不整脈、房室ブロック、期外収縮

心拍数が正常値から外れた場合や、心拍が不規則に起こる状態を不整脈という。

 

 刺激伝導系における異常

 

・洞不全症候群
洞房結節の働きの低下・停止や、心房に洞房結節の興奮が伝達されないといった状態が現れる病気を洞不全症候群という。洞不全症候群を起こした場合、洞房結節の働きは、代わりに房室結節が行う。

 

・房室ブロック
房室結節の働きの低下・停止により、心房への興奮の通行が徐々に不十分になるといった病気を房室ブロックという。房室ブロックには、Ⅰ度房室ブロックⅡ度房室ブロックⅢ度房室ブロック(完全房室ブロック)が存在する。

 

 ・Ⅰ度房室ブロック
房室結節の伝導時間だけが長引くものを、Ⅰ度房室ブロックという。

 

 ・Ⅱ度房室ブロック
心房への興奮の伝達が不十分になるものを、Ⅱ度房室ブロックという。また、Ⅰ度房室ブロックとⅡ度房室ブロックとを合わせて不完全房室ブロックという。

 

 ・Ⅲ度房室ブロック(完全房室ブロック)
房室の間での興奮の伝達が完全に断たれた場合、房室結節が起こす興奮によって、心房の収縮とは関係なく心室が収縮する。
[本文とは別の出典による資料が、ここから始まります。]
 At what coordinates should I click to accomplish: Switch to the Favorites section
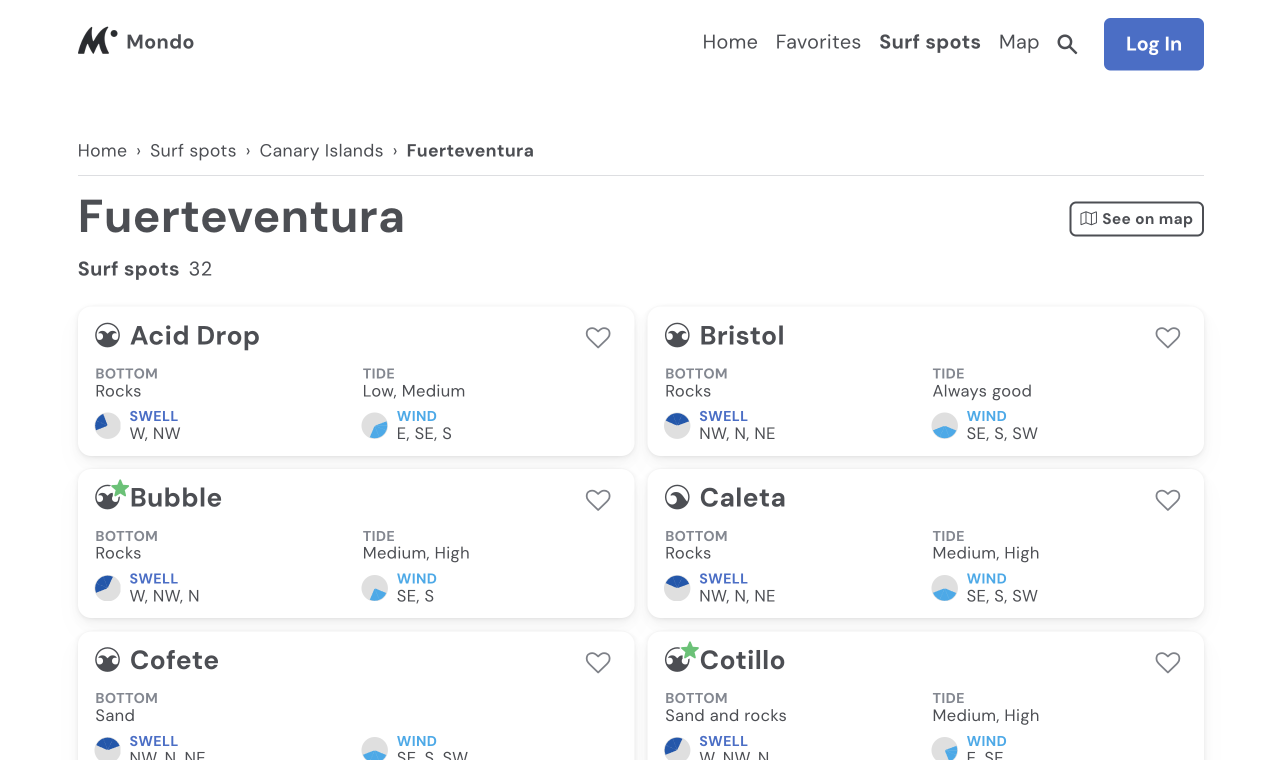point(818,42)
この状態のことを、Ⅲ度房室ブロック(完全房室ブロック)という。

 

 

 不整脈のうち病的なもの

 

・期外収縮(早期収縮)
洞房結節により正常な拍動が行われている間に、洞房結節以外の場所から興奮が発生することがある。その興奮が、洞房結節からの興奮が伝わるよりも早く伝わって起こる心収縮を期外収縮(早期収縮)という。

 

期外収縮には、上室期外収縮心室期外収縮がある。

 

 ・上室期外収縮
心房か房室結節からの興奮によって起こる期外収縮を上室期外収縮という。

 

 ・心室期外収縮
心室からの興奮によって起こる期外収縮を心室期外収縮という。

 

・心房粗動
1分間に300回ほどの異常な興奮が、心房筋に規則的に生じる場合、心房はこの興奮に反応し、収縮を規則的に行う。このことを、心房粗動という。

 

心房粗動では、房室ブロックが発生する。また、房室結節から心室に向けて、生じた興奮すべてを伝達できない場合が多くなる。

 

・心房細動
違う場所から生じる興奮が、1分間で400~600回ほどに達した場合、心房にけいれんをくり返す部分が生じる。そして、心房が収縮しなくなる。このことを、心房細動という。

 

心房粗動と同じく、心房細動の場合も房室ブロックが起こる。心房細動では、興奮が房室結節に伝わるのが一定でない。そのため、房室ブロックが不規則に起こる。これにより、規則性がない心拍数になる。

 

バセドウ病や特定の心臓疾患(高血圧性心臓病、僧帽弁狭窄症など)の場合に、心房細動が起こることがある。

 

・心室頻拍
1分間で200回ほど、心室筋に異常な興奮が規則的に起きた場合、心室筋はこの興奮に反応し、収縮を規則的に行う。この状態のことを、心室頻拍という。

 

心室頻拍から、以下にある心室細動へと移り変わることがある。これは、生命にとって非常に危険である。

 

・心室細動(致死的不整脈)
心室の収縮が完全に乱れているものを心室細動(致死的不整脈)という。

 

心室細動になると、心室がもつポンプの働きが大きく弱まる。さらに、脳虚血が約10秒後に起こり、それによってけいれんや失神が引き起こされる。このまま治療せずに放置した場合、死亡する。

 

 ・心室細動の治療
心室細動の治療法として、人工呼吸と心臓マッサージや、電気的除細動(電気ショックを使った治療)があげられある。